I know that $$\int_{[a,b]}\frac{F(x)+F(x-)}{2}dG(x)+\int_{[a,b]} \frac{G(x)+G(x-)}{2}dF(x)=F(b)G(b)-F(a-)G(-b).$$
How I can use the hypothesis that there are no points in $[a,b]$ where $F$ and $G$ are both discontinuous??
 A: Recall that any rights continuous function of finite variation $F$ on an interval $\alpha,\beta$ generates a unique (possibly signed) measure $\mu_F$ if local finite variation such that $\mu_F((a,b])=F(b)-F(a)$. This is the so called Lebesgue-Stieltjes measure associated to $F$, see for example Klenke, A. Probability theory, Universitext, Springer-Verlag, London 2008, pp 26-27.)

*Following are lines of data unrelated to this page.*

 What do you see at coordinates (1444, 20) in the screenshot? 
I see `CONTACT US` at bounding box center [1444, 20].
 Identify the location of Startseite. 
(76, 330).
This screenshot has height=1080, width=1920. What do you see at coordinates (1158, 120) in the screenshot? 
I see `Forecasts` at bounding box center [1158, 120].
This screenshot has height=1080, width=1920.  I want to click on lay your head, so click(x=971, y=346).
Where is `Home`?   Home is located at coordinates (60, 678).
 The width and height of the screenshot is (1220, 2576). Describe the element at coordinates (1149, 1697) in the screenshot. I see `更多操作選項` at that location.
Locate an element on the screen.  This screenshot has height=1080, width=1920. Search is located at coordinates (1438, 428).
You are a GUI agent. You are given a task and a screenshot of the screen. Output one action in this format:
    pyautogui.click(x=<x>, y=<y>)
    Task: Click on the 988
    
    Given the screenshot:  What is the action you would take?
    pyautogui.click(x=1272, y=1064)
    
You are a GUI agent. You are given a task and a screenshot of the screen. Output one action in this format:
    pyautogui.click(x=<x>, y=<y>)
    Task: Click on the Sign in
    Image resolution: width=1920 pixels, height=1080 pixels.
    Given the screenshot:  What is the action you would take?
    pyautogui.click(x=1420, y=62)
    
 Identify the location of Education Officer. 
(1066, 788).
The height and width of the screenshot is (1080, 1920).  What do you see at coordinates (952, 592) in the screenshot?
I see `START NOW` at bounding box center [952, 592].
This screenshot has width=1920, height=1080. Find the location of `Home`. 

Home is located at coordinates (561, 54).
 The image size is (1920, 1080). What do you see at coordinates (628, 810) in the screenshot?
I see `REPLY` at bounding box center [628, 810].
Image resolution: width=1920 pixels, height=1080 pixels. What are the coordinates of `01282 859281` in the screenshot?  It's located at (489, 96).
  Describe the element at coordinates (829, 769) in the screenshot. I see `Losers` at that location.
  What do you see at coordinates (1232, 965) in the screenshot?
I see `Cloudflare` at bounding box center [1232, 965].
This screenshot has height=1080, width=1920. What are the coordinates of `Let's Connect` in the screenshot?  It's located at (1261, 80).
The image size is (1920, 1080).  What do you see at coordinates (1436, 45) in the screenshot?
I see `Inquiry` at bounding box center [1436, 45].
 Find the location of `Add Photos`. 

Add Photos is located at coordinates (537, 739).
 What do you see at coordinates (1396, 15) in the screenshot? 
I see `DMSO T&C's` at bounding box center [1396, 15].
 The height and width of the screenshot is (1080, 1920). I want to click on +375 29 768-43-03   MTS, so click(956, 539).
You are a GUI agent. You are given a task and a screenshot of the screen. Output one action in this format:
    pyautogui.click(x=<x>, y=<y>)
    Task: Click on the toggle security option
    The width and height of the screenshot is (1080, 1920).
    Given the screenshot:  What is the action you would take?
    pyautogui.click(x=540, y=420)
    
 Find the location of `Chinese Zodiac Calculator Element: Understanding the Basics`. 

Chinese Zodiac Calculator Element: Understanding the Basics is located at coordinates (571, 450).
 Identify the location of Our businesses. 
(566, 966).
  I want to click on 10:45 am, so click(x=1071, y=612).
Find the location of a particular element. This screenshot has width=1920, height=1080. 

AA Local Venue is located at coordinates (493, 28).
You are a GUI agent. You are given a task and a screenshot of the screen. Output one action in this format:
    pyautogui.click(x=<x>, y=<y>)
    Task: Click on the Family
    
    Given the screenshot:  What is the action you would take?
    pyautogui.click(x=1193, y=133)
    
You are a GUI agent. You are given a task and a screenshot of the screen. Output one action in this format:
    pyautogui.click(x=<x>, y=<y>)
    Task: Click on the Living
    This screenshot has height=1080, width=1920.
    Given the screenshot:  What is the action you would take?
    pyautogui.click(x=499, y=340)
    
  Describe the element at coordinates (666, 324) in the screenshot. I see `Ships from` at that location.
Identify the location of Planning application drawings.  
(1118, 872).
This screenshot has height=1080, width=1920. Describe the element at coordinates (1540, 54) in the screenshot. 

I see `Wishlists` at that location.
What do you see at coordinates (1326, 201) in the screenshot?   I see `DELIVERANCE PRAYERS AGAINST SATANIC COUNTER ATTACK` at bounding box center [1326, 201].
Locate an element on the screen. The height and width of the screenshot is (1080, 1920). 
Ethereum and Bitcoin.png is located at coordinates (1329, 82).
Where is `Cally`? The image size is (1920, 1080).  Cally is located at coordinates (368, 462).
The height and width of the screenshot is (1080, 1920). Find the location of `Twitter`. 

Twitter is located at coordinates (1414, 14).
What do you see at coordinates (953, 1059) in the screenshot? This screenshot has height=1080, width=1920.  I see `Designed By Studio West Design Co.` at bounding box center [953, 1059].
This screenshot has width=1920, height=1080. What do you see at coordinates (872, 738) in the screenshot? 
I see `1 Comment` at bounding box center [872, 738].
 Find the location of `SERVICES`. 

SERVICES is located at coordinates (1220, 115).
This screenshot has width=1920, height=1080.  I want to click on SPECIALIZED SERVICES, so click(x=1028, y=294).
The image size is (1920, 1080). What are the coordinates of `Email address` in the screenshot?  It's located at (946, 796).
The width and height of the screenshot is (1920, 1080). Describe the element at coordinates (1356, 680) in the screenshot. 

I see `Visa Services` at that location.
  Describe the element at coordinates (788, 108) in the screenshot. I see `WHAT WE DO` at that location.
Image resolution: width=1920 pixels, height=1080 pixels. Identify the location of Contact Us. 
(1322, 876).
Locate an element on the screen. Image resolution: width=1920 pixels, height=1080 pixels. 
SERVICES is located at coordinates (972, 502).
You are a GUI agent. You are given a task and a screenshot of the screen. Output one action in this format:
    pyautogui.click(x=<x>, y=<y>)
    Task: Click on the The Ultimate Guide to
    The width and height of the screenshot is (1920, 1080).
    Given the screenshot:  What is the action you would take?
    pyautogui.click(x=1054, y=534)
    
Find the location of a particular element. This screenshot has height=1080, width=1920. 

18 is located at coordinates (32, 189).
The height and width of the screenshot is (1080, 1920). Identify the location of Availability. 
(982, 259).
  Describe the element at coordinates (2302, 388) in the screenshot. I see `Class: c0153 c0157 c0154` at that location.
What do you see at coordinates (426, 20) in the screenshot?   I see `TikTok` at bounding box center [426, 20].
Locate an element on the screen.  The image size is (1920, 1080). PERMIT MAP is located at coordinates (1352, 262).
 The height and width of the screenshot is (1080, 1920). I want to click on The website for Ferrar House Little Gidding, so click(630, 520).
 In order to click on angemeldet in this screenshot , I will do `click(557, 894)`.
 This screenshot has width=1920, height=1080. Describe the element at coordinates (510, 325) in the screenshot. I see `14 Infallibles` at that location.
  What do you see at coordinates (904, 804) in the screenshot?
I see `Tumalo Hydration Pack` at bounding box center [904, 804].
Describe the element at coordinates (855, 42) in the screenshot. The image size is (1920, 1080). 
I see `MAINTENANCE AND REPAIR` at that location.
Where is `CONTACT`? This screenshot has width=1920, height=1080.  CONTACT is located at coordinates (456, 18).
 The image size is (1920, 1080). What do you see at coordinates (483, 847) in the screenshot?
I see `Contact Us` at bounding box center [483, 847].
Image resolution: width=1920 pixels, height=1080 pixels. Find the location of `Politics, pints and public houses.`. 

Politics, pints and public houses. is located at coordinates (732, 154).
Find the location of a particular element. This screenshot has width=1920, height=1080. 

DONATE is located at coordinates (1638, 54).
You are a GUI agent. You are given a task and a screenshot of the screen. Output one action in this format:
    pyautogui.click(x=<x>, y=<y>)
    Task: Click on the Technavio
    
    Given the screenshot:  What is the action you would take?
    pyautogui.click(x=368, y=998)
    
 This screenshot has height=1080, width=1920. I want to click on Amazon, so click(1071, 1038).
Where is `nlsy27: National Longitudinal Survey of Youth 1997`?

Theorem: Let $F$, $G$ be right--continuous functions of locally finite variation on an interval $I$ (bound or unbounded) Let $\mu_F$ and $\mu_G$ the Stieltjes-Lebesgue measures generated by $F$ and $G$ respectively. For any compact $[a,b]\subset I$
$$
\int_{(a,b]}F(t)\mu_G(dt)=F(b)G(b)-F(a)G(a)-\int_{(a,b]}G(t-)\mu_F(dt)
$$
where $G(t-)=\lim_{s\nearrow t}G(s)$.

A proof can be obtained using Fubini's theorem
\begin{aligned}
F(b)-F(a))(G(b)-G(a))&=\int_{(a,b]\times(a,b]}\mu_F\otimes\mu_G(dt,ds)\\
&=\int_{(a,b]}\Big(\int_{(a,s]}\mu_F(dt)\Big)\mu_G(s) +\int_{(a,b]}\Big(\int_{(s,b]}\mu_F(dt)\Big)\mu_G(ds)\\
&=\int_{(a,b]}\Big(\int_{(a,s]}\mu_F(dt)\Big)\mu_G(s) +\int_{(a,b]}\Big(\int_{(a,t)}\mu_G(ds)\Big)\mu_F(dt)\\
&=\int_{(a,b]} F(s)-F(a)\mu_G(s) +\int_{(a,b]}G(t-)-G(a)\mu_F(dt)\\
\end{aligned}
Algegraic simplifications yields the result in the Theorem.
If in addition $F$ and $G$ are continuous, then $F(a)=F(a-)$ and $G(a)=G(a-)$. Hence $\mu_F(\{a\})=\mu_G(\{a\})=0$, and we can substitute $(a,b]$ by $[a,b]$ in the integration.